Die Bundesingenieurkammer unterstützt das Bestreben der Bauministerkonferenz mit dem vorgelegten Entwurf zur Änderung der Musterbauordnung (MBO) das Niveau der Bauwerkssicherheit zu erhalten und dem Erfordernis, auch weiterhin Bauwerksanforderungen konkretisieren zu können Rechnung zu tragen. Nach dem Entwurf zur Änderung der MBO soll der im EuGH mit Urteil vom 16.10.2014 (C-100/13) festgestellte Verstoß gegen die Bauproduktenrichtlinie (89/106/EWG) durch die zusätzlichen Anforderungen an Bauprodukte über die Bauregellisten des DIBt in zwei Schritten beseitigt werden.
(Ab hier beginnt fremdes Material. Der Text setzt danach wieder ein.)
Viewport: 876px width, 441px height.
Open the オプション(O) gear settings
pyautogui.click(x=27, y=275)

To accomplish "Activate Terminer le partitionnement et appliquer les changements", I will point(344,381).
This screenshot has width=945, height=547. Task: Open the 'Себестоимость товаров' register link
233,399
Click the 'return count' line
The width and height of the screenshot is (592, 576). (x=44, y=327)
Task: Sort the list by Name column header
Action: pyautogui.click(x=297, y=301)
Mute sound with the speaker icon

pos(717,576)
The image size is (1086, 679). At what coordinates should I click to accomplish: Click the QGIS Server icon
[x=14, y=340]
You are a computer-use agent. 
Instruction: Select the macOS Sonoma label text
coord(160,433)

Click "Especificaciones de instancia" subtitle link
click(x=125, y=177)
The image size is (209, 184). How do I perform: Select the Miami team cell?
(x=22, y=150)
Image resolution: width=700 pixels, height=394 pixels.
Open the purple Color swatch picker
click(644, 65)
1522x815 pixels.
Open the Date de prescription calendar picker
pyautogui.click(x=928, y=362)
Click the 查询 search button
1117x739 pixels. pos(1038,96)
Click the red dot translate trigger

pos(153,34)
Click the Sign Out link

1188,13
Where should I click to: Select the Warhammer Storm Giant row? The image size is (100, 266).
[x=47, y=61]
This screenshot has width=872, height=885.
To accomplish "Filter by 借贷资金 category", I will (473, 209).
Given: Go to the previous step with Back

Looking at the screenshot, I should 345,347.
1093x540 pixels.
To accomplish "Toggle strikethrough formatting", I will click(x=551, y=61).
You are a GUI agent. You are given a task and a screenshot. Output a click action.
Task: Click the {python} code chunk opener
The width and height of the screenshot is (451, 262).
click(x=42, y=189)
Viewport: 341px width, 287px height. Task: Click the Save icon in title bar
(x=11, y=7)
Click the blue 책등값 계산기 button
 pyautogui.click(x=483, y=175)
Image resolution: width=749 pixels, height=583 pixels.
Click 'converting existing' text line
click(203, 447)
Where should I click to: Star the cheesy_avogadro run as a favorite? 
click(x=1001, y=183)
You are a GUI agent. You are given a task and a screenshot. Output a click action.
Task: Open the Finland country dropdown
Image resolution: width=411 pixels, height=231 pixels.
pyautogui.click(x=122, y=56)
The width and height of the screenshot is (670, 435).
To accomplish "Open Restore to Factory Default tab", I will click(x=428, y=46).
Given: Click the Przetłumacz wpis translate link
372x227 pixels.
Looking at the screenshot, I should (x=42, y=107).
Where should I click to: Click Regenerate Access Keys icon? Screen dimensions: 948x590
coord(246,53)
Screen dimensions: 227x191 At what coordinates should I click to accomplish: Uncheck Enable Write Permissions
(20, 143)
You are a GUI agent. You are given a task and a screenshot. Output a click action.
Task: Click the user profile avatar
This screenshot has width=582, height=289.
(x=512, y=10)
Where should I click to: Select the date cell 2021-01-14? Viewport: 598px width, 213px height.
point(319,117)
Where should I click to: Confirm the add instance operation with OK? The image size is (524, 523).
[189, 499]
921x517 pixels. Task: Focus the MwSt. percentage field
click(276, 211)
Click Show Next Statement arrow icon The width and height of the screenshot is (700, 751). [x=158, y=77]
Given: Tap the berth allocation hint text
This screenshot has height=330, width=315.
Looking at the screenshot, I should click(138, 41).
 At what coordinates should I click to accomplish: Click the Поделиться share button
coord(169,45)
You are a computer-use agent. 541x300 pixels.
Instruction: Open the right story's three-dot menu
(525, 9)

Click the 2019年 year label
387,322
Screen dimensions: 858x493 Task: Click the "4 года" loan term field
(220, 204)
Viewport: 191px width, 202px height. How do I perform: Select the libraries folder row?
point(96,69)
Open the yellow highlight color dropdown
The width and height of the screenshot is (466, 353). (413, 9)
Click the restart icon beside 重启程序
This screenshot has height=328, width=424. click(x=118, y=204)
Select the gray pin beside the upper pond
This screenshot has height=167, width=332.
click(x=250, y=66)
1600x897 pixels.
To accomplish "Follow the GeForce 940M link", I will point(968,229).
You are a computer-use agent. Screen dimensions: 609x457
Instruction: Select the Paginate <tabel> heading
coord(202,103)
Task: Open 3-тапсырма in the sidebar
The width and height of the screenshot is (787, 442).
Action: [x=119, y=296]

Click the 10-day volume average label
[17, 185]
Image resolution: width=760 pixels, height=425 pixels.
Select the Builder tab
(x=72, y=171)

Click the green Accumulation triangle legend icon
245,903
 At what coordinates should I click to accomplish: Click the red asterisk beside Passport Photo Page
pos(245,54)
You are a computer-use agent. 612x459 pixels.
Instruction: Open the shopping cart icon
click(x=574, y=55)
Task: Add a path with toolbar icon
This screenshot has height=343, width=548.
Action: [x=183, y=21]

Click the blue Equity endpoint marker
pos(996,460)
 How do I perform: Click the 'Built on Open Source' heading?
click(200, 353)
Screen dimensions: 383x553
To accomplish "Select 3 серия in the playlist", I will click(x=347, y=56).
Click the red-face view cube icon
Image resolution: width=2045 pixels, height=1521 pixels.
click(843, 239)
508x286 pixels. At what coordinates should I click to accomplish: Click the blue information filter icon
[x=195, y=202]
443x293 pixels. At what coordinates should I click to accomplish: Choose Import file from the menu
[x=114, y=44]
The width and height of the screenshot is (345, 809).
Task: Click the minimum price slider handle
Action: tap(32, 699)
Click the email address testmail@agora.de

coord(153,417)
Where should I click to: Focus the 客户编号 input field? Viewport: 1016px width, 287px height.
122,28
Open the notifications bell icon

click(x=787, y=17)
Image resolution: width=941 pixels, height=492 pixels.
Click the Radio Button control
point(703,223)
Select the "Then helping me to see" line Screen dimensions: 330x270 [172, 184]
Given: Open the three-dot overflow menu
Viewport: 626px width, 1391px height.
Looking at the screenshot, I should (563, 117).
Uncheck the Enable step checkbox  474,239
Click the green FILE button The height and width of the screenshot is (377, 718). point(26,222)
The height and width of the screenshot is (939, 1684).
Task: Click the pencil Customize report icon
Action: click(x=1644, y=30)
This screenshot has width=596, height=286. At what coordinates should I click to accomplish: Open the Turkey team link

Die Bundesingenieurkammer hat sich diesbezüglich bereits im Juli 2015 zusammen mit anderen Kammern und Verbänden der Bau- und Immobilienwirtschaft in einem gemeinsamen Schreiben an den Vorsitzenden der Bauministerkonferenz (ARGEBAU) gewandt und sich dabei schon frühzeitig gegen eine Regelung ausgesprochen, mit der Beschaffenheitsanforderungen an ein Bauprodukt künftig als Anforderung an das Gebäude und somit als bauwerksbezogene Anforderung geregelt werden soll. Eine Übertragung der Verantwortung für die Prüfung und den Nachweis von Produkteigenschaften auf den Bauherrn/Planer/Ausführenden wird auch weiterhin ausdrücklich abgelehnt.